*** Provided data Section Begins ***

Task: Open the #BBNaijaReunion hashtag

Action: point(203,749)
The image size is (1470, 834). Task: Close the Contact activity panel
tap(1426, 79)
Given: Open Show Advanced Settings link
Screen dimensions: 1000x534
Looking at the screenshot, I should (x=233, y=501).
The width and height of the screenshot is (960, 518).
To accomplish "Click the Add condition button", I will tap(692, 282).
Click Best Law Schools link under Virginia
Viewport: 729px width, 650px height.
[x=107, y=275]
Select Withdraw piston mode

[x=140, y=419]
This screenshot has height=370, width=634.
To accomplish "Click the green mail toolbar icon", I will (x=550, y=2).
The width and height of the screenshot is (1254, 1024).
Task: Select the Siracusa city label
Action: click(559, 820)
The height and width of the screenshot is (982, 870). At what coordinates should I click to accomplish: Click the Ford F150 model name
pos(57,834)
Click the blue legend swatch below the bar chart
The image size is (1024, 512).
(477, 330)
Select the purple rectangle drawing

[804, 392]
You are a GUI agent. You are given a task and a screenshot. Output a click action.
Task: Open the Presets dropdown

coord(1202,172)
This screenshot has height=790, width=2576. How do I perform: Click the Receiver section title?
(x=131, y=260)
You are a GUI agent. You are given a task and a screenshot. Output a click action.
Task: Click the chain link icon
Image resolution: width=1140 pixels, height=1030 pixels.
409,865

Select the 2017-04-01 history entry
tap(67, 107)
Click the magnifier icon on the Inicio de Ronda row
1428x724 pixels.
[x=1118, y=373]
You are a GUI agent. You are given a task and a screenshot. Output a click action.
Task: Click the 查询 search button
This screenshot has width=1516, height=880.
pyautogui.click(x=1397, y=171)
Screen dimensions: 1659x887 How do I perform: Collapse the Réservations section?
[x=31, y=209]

*** Provided data Section Ends ***

- Required action
Go through the material above and output exactly the lines from the one containing "Screen dimensions: 1000x534" through the one containing "The width and height of the screenshot is (960, 518).".

- Task response
Screen dimensions: 1000x534
Looking at the screenshot, I should (x=233, y=501).
The width and height of the screenshot is (960, 518).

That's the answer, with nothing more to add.